*What this task involves*:
Nothing but the text should be carried over: reproduce all the data exactly and leave out every image.

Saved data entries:

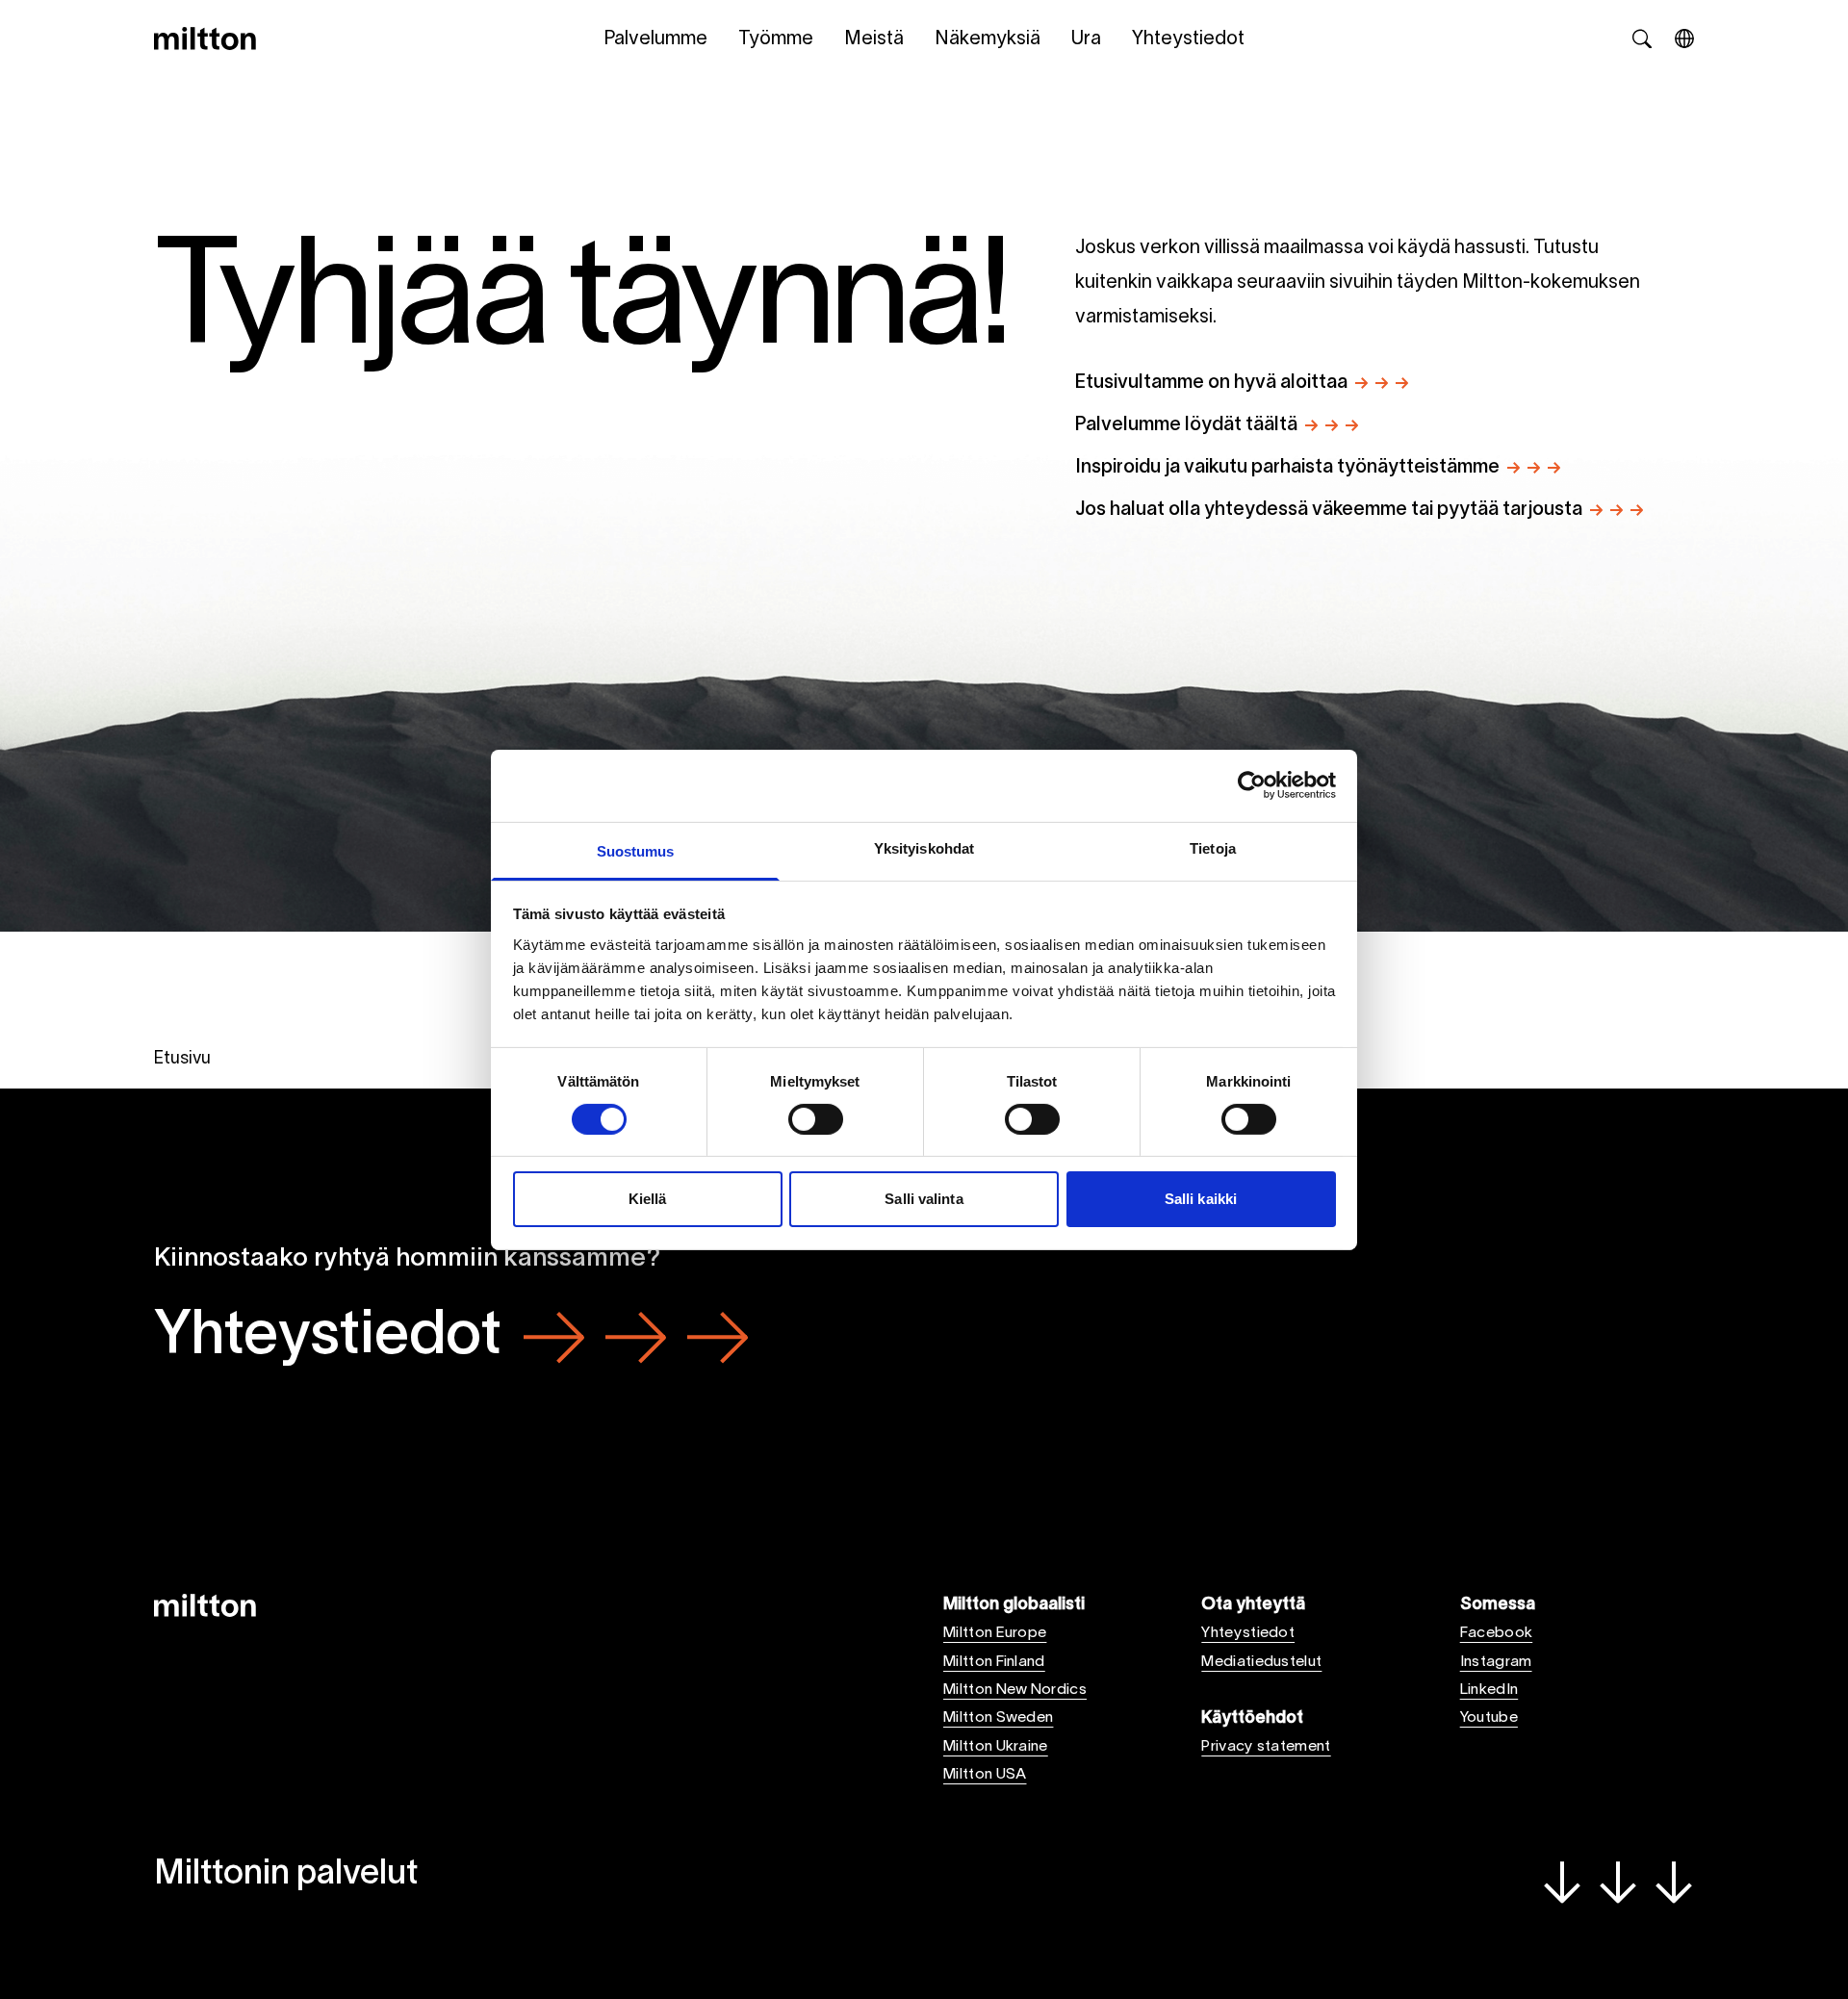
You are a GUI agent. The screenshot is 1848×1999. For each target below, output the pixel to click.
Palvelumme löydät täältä (1186, 425)
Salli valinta (923, 1199)
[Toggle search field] (1642, 38)
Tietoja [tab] (1213, 847)
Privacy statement (1265, 1747)
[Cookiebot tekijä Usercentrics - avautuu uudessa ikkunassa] (1252, 785)
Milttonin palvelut (286, 1874)
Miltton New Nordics (1015, 1690)
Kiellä (648, 1199)
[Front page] (205, 38)
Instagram (1496, 1662)
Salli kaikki (1201, 1199)
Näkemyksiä (987, 39)
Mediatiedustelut (1261, 1662)
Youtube (1489, 1718)
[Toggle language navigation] (1684, 38)
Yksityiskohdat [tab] (924, 847)
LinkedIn (1489, 1690)
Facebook (1496, 1633)
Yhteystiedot (1188, 39)
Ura (1086, 39)
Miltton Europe (994, 1633)
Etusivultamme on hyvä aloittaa (1211, 383)
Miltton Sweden (998, 1718)
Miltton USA (984, 1774)
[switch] (815, 1119)
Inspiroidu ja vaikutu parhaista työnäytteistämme (1287, 467)
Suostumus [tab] (636, 850)
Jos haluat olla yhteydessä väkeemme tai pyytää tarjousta (1328, 510)
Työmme (775, 39)
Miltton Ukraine (995, 1747)
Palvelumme (655, 39)
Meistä (874, 39)
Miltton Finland (994, 1662)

*Task solution*:
You are a GUI agent. The screenshot is 1848×1999. For each target below, output the pixel to click.
Palvelumme löydät täältä (1186, 425)
Salli valinta (923, 1199)
[Toggle search field] (1642, 38)
Tietoja [tab] (1213, 847)
Privacy statement (1265, 1747)
[Cookiebot tekijä Usercentrics - avautuu uudessa ikkunassa] (1252, 785)
Milttonin palvelut (286, 1874)
Miltton New Nordics (1015, 1690)
Kiellä (648, 1199)
[Front page] (205, 38)
Instagram (1496, 1662)
Salli kaikki (1201, 1199)
Näkemyksiä (987, 39)
Mediatiedustelut (1261, 1662)
Youtube (1489, 1718)
[Toggle language navigation] (1684, 38)
Yksityiskohdat [tab] (924, 847)
LinkedIn (1489, 1690)
Facebook (1496, 1633)
Yhteystiedot (1188, 39)
Ura (1086, 39)
Miltton Europe (994, 1633)
Etusivultamme on hyvä aloittaa (1211, 383)
Miltton Sweden (998, 1718)
Miltton USA (984, 1774)
[switch] (815, 1119)
Inspiroidu ja vaikutu parhaista työnäytteistämme (1287, 467)
Suostumus [tab] (636, 850)
Jos haluat olla yhteydessä väkeemme tai pyytää tarjousta (1328, 510)
Työmme (775, 39)
Miltton Ukraine (995, 1747)
Palvelumme (655, 39)
Meistä (874, 39)
Miltton Finland (994, 1662)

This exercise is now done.